_SOURCE TEXT_.
┌──

Stroke Treatment

Strokes are a leading cause of disability and death in the U.S. The most common type of stroke, an acute ischemic stroke, is most often caused by a blockage in a blood vessel that supplies blood to the brain. These blockages can occur in the carotid arteries, the main vessels in the neck that deliver blood to the brain, or in the smaller blood vessels within the brain itself.

Ischemic strokes are often first treated with clot dissolving medications. However, interventional neuroradiology techniques can also play a large role in stroke treatment when some of the larger blood vessels within the brain are blocked.  There are multiple ways to open up blocked arteries, currently the most common ways are using a long hollow plastic tube called a “distal access catheter” and suctioning out the clot and using devices called stent retrievers that can be placed within those blood vessels to remove the clot blocking the blood flow and causing the stroke.

Stroke Treatment, Neurothrombectomy (typically an emergency procedure)

After receiving clot-busting drugs in the emergency room, you may qualify for a special procedure where we physically remove a clot from inside the brain blood vessels using a stent retriever. You may also qualify for this procedure even if you don’t receive any type of medication because you arrived at the emergency room too late. A stent can help prop open a narrowed blood vessel and to help us capture and remove a clot in the brain. These procedures are extremely time sensitive, as the brain suffers irreversible damage very quickly following a stroke, so only a select number of patients can benefit from these emergency procedures.

The neurovascular specialists at the Johnston-Willis Comprehensive Stroke Center (and other facilities where this procedure is performed) use the most modern techniques to open blood vessels in the brain after a stroke.  Currently we most often a special plastic tube (distal access catheter) that allows us, through suction, to safely remove clots from brain arteries, we also use a device called a TREVO stent retriever but other devices and techniques including the PENUMBRA aspiration device may be utilized. These techniques remove clots in the arteries in the brain (cerebral arteries), which are not always successfully treated with clot-busting drugs or in those who may not qualify for receiving the clot busting drugs. Removing clots often results in better outcomes for stroke patients.

└──

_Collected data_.
┌──

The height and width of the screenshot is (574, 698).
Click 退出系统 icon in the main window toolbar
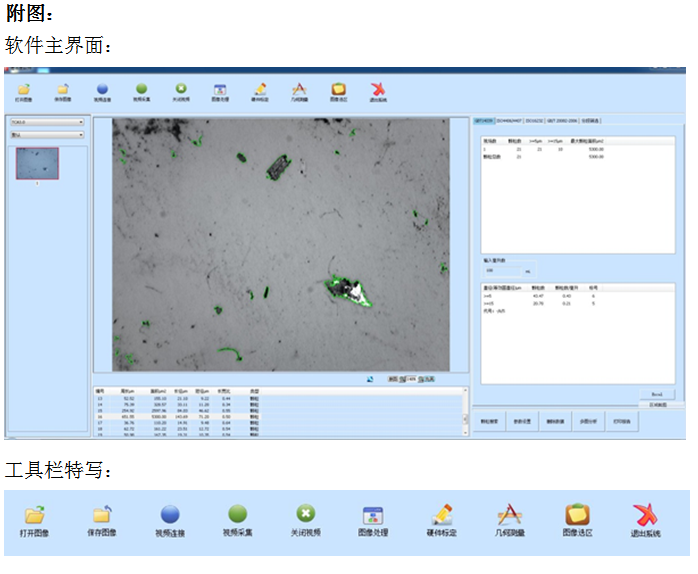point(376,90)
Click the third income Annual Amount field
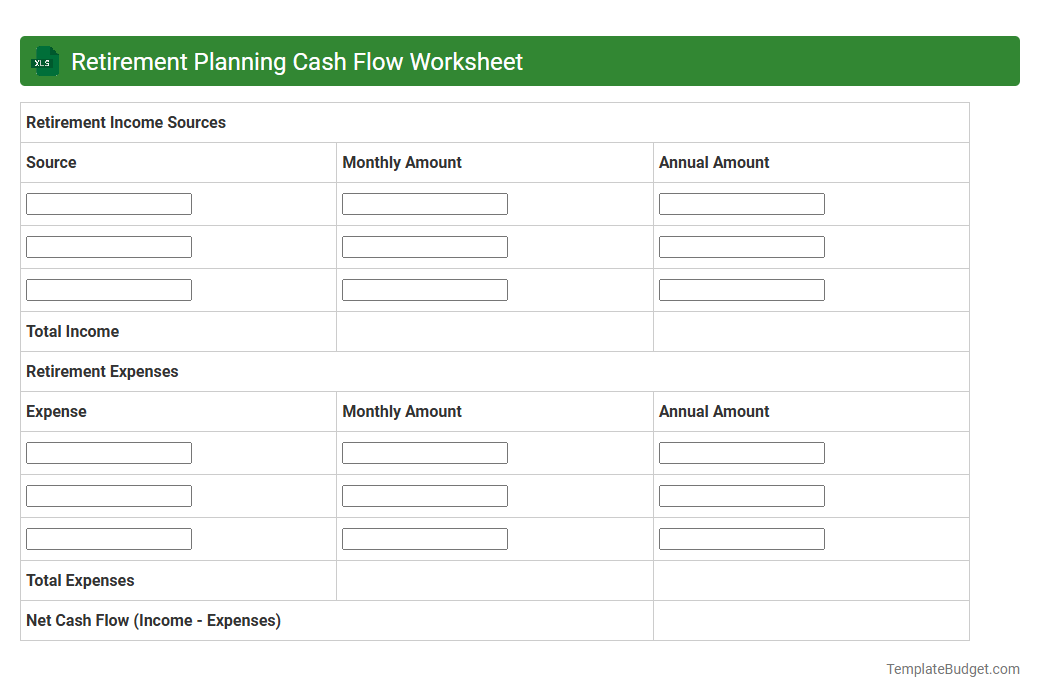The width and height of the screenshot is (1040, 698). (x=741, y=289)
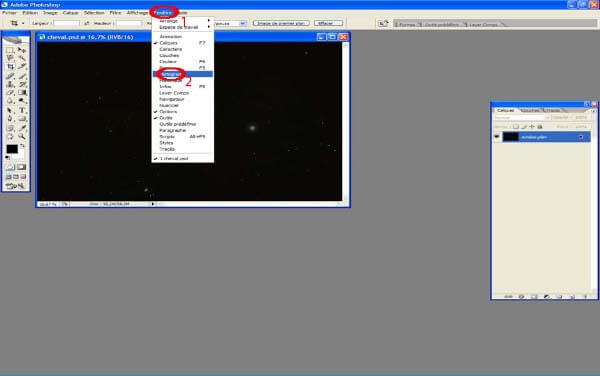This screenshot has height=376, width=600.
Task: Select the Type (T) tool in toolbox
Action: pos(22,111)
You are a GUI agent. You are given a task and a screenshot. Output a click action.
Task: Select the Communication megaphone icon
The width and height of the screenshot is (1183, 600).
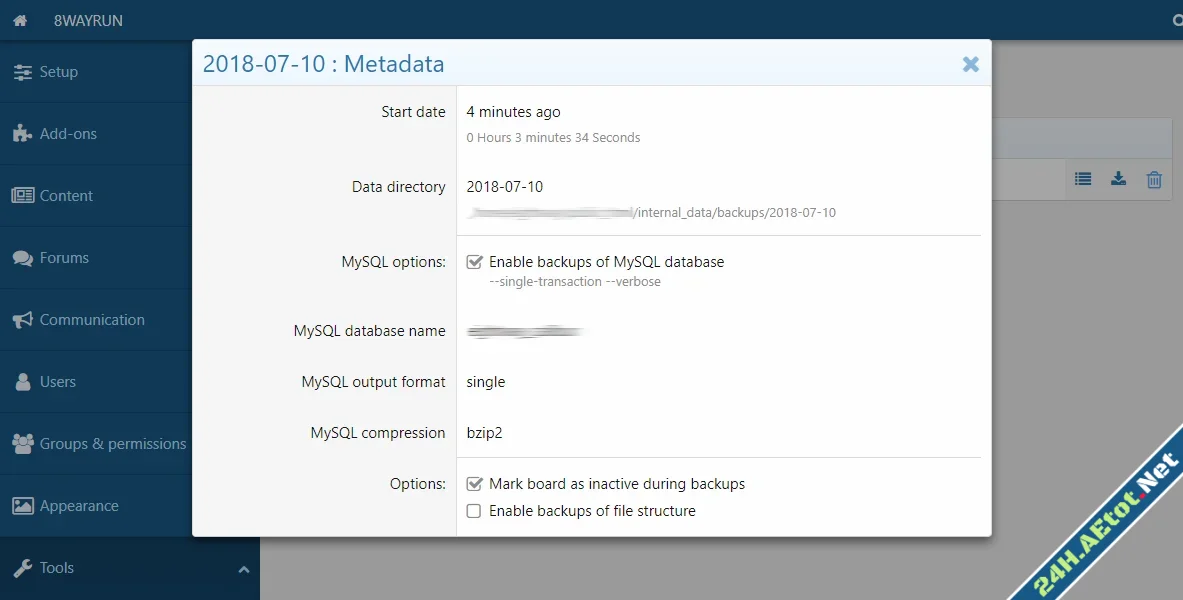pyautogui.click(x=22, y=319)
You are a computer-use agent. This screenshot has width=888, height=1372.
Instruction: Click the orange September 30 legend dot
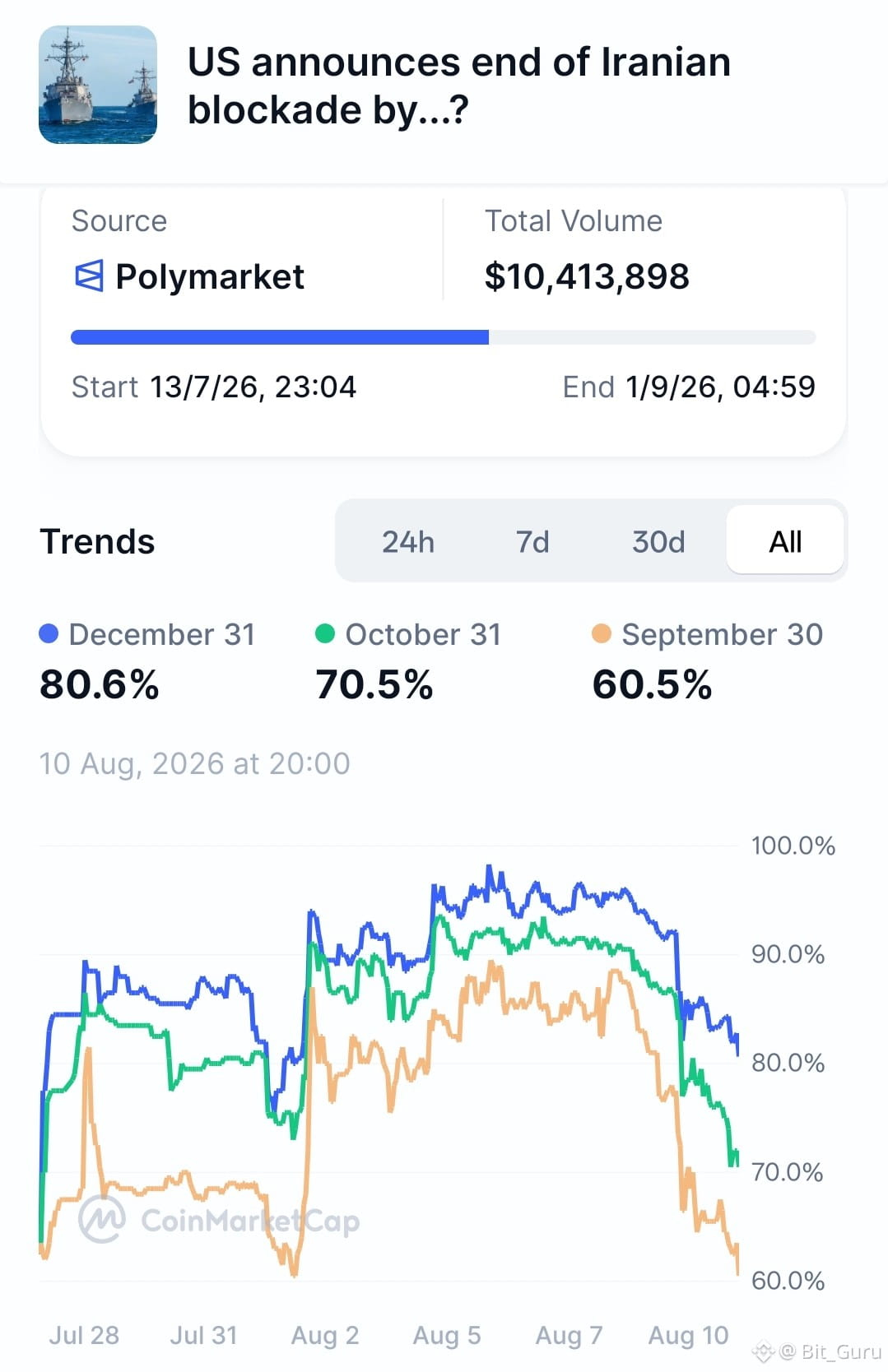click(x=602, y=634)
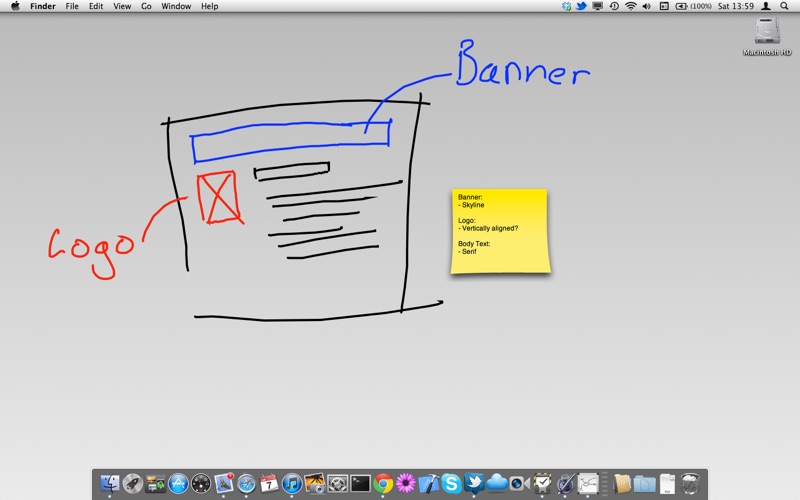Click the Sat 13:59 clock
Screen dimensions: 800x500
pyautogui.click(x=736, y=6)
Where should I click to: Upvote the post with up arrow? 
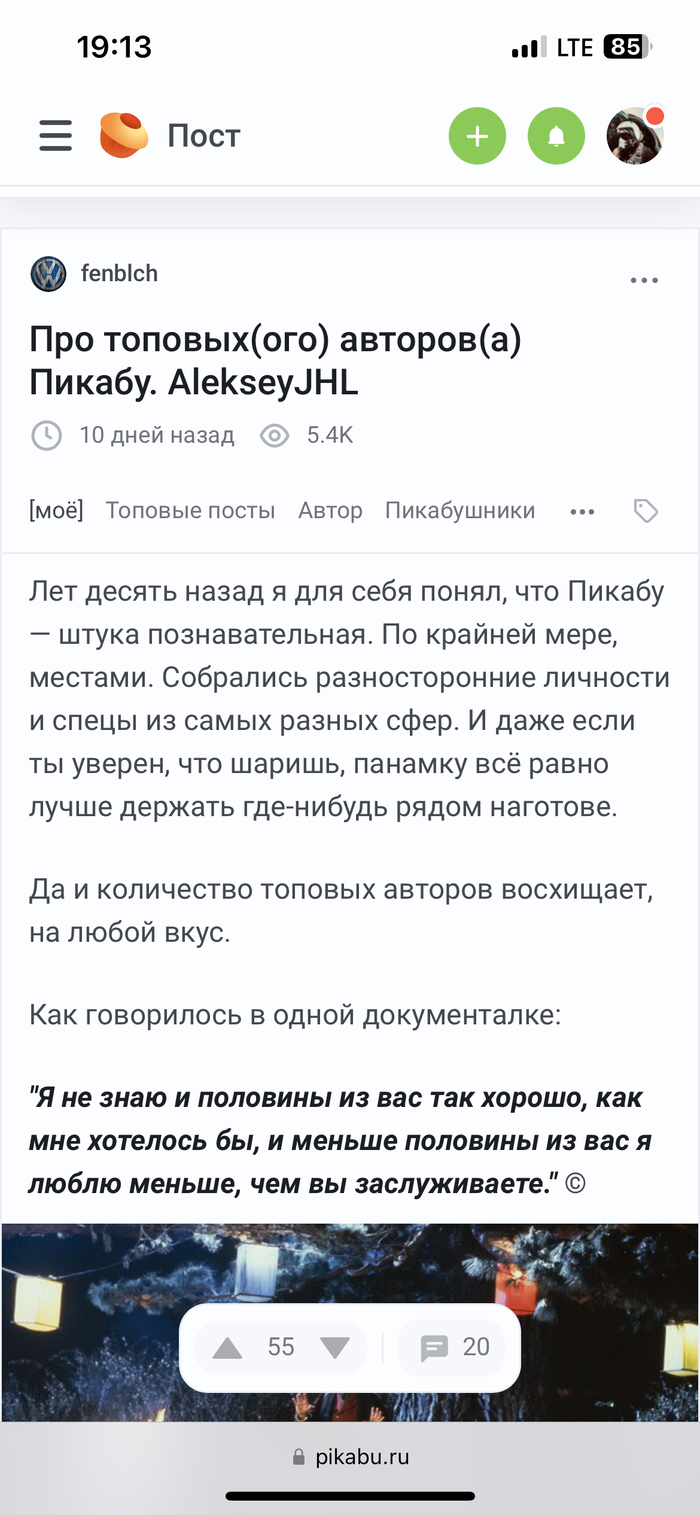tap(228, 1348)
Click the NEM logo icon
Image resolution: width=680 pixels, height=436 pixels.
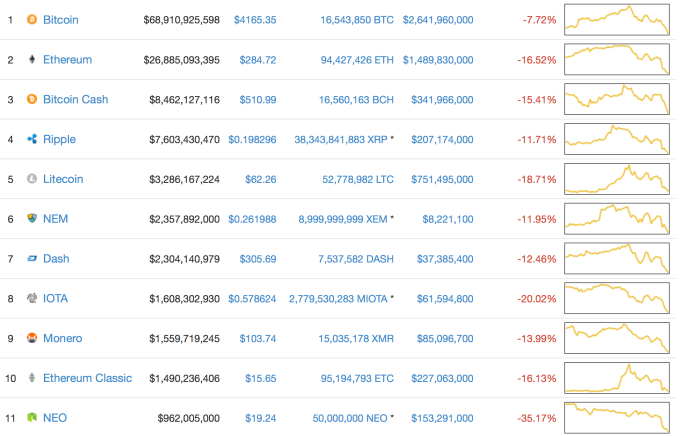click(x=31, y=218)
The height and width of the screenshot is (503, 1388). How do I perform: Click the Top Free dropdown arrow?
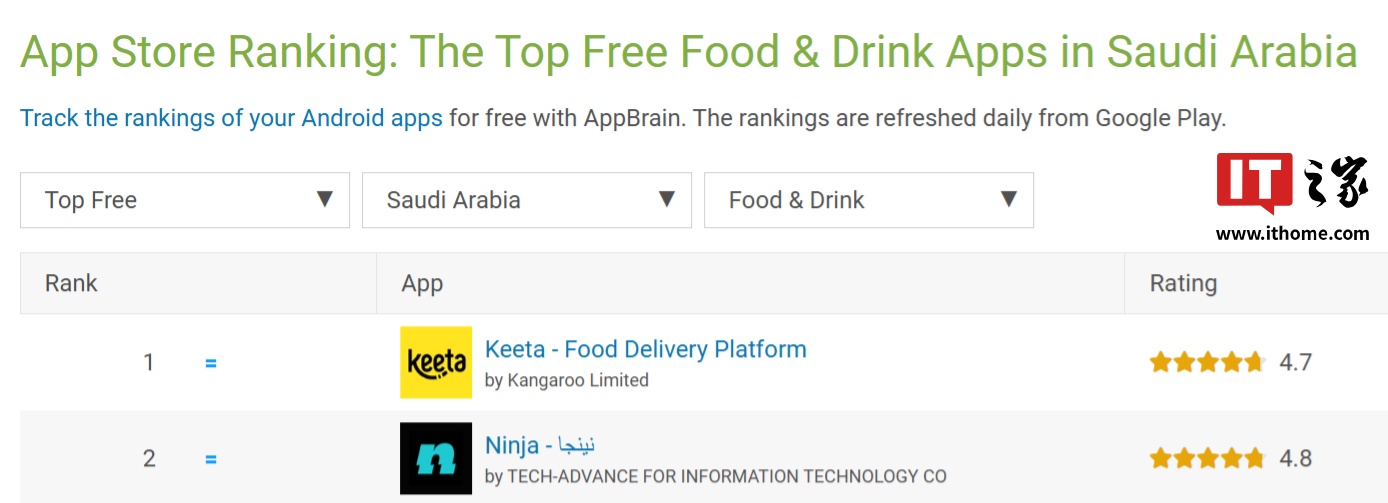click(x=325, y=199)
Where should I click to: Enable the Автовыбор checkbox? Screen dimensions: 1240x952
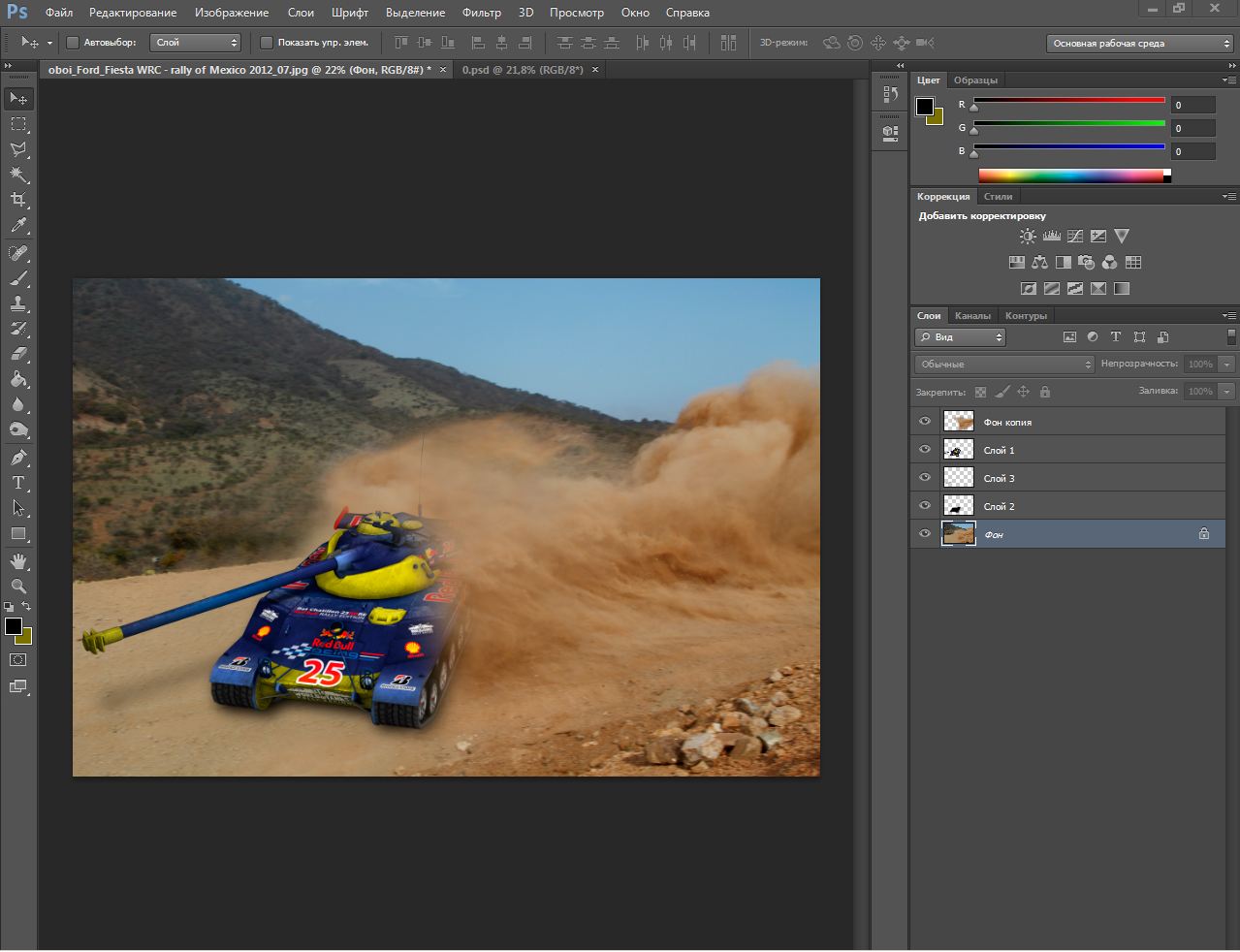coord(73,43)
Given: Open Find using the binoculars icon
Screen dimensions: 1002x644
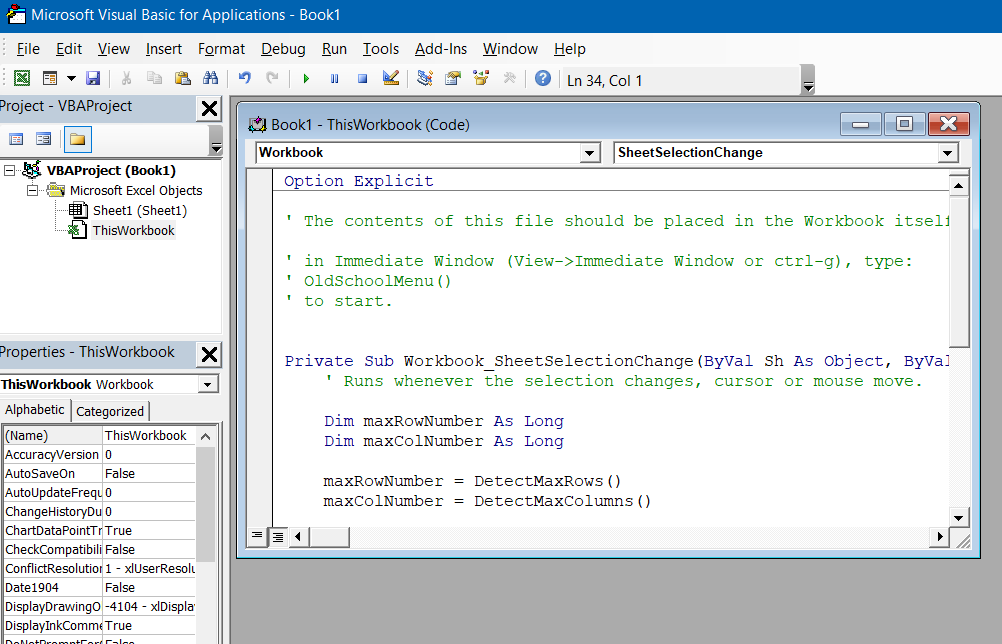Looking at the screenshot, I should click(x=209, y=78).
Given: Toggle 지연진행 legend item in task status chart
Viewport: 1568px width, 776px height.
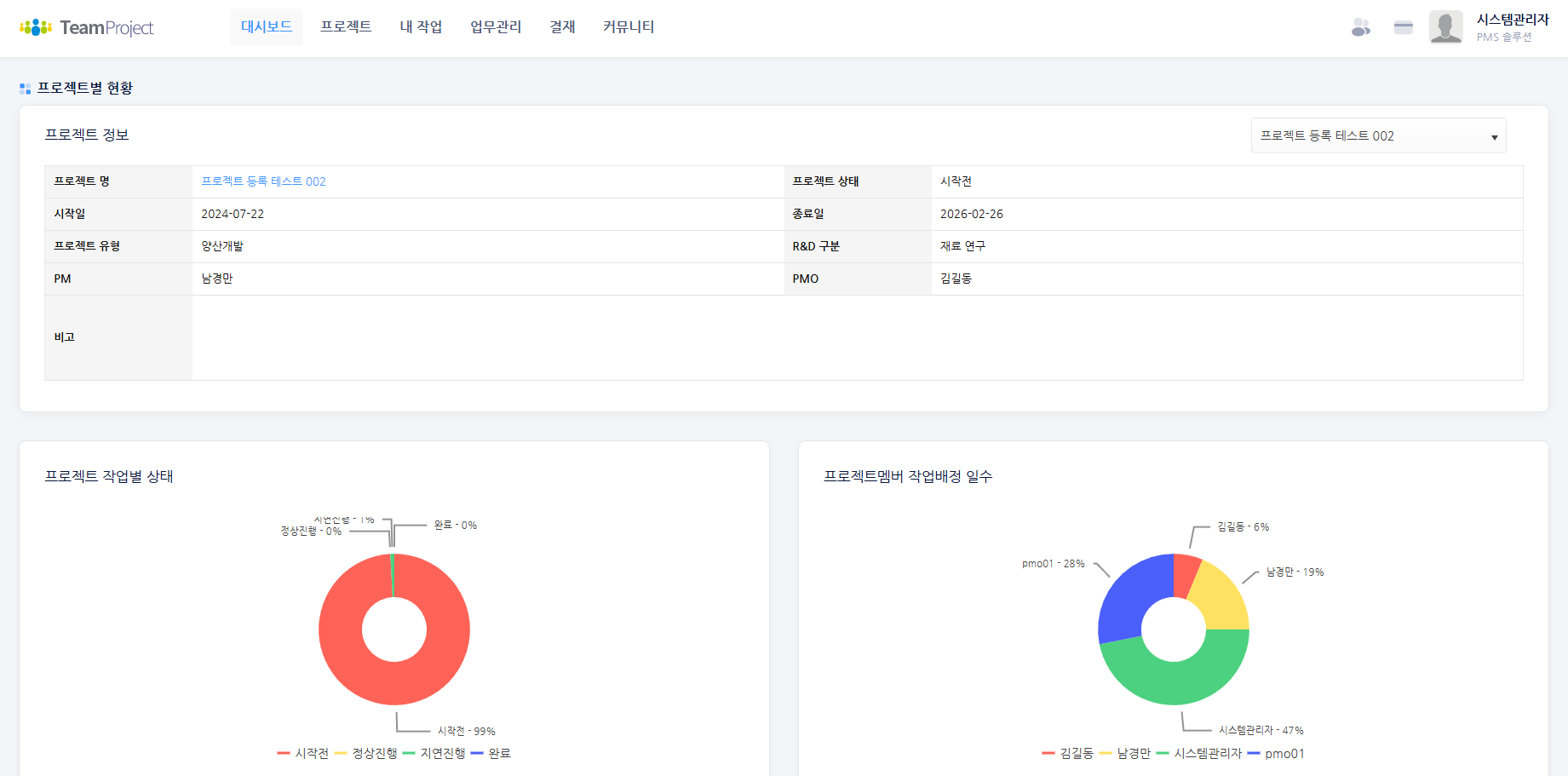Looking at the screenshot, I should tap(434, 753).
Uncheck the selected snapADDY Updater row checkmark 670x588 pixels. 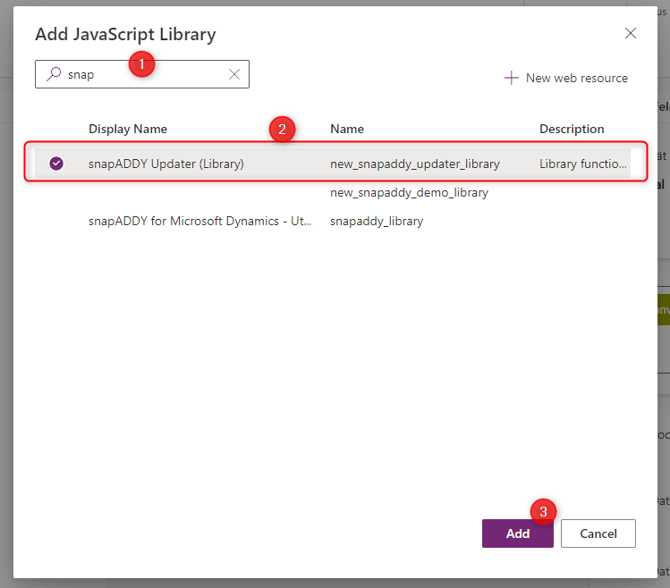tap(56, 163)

└──

_PROBLEM_. According to the stroke treatment text, what is the most common type of stroke?

_RESPONSE AREA_. An acute ischemic stroke.